SANEsters,
Okay we got a place to go - Pam A's - but nothing to do once we get there, other than open fire on excreta, if you know what I mean. (A week from now I will read this and not know what I mean. Know what I mean?)
Suggested options are:
A rude remark comparing "felting" to "frottage," and another saying felting sounds like fun. You draw your own conclusions. I know I have!
That's it for the suggestions. As always, thanks for playing, and the winner gets a copy of the home game and a year's supply of Rice-O'Rooney, the County Cork treat.
Not that I'm coming up with slam-bang ideas (which will no doubt join the frottage bandwagon) either, I'm just trying to stir up creative juices, stretch the bounds of your imaginations, prod a brain cell or three... is it me, or can I just not get my mind back out of the gutter? I'm gonna just sit back and take a minute...
Ahh, much better, clear mind and all. I'd suggest you all sit back and take a minute, and try, try not to fall asleep.
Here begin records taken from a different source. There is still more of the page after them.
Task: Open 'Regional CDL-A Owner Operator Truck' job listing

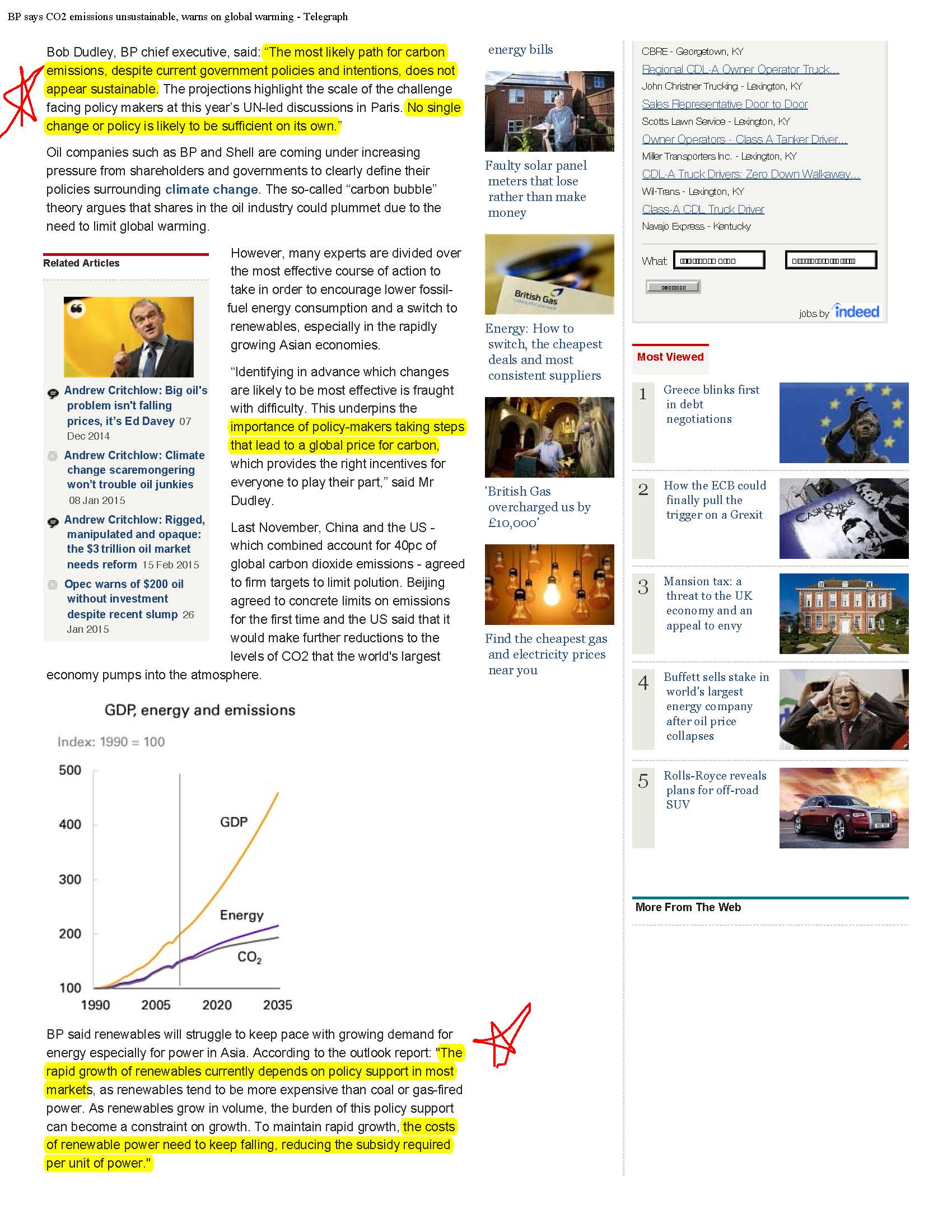Action: pos(740,69)
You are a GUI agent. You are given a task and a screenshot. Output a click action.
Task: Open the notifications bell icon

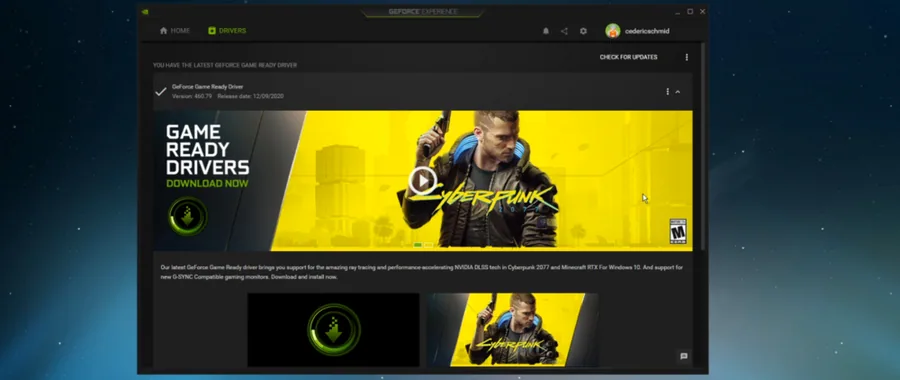pos(546,31)
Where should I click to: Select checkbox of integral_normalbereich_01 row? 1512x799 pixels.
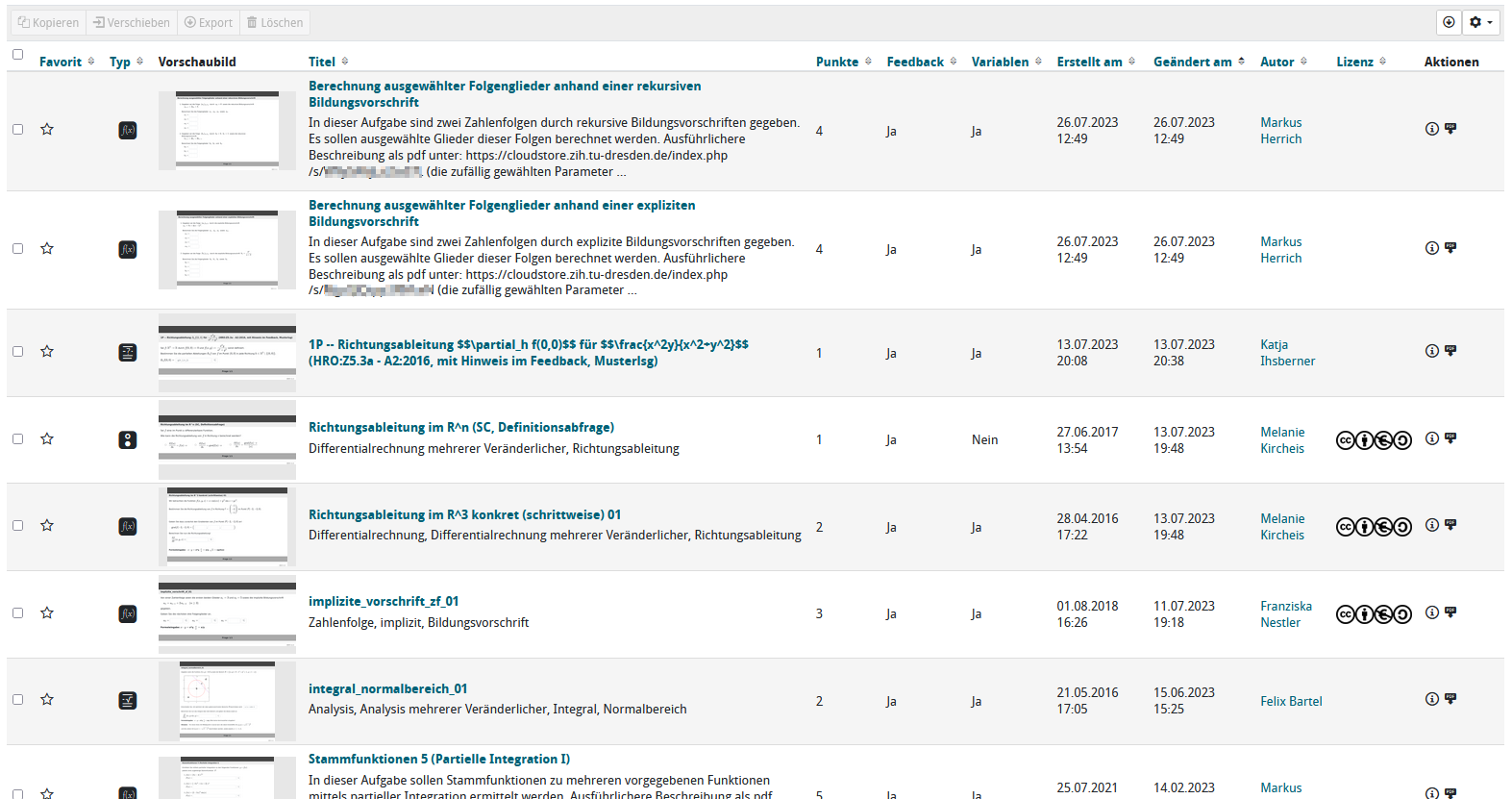pyautogui.click(x=17, y=700)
There, you see, wasn't that great?
Now, before your sense of other responsibilities can grab hold of your attention, quickly fire back a response to this e-mail with the first project idea that snaps into your head. Ow! Don't snap quite so hard.
Once I get them all (and I mean you, Themal!) I'll either pick one (unlikely) or offer 'em up for a vote - or refer 'em to a subcommittee. Just because you suggest it doesn't mean you have to get all organized and "lead" it, you know. We're all adults here. Well, most of us. Okay, a few of us are oldish.
All right then, sorry to bother you right after lunch like this. But it was for your own good, and the good of the country.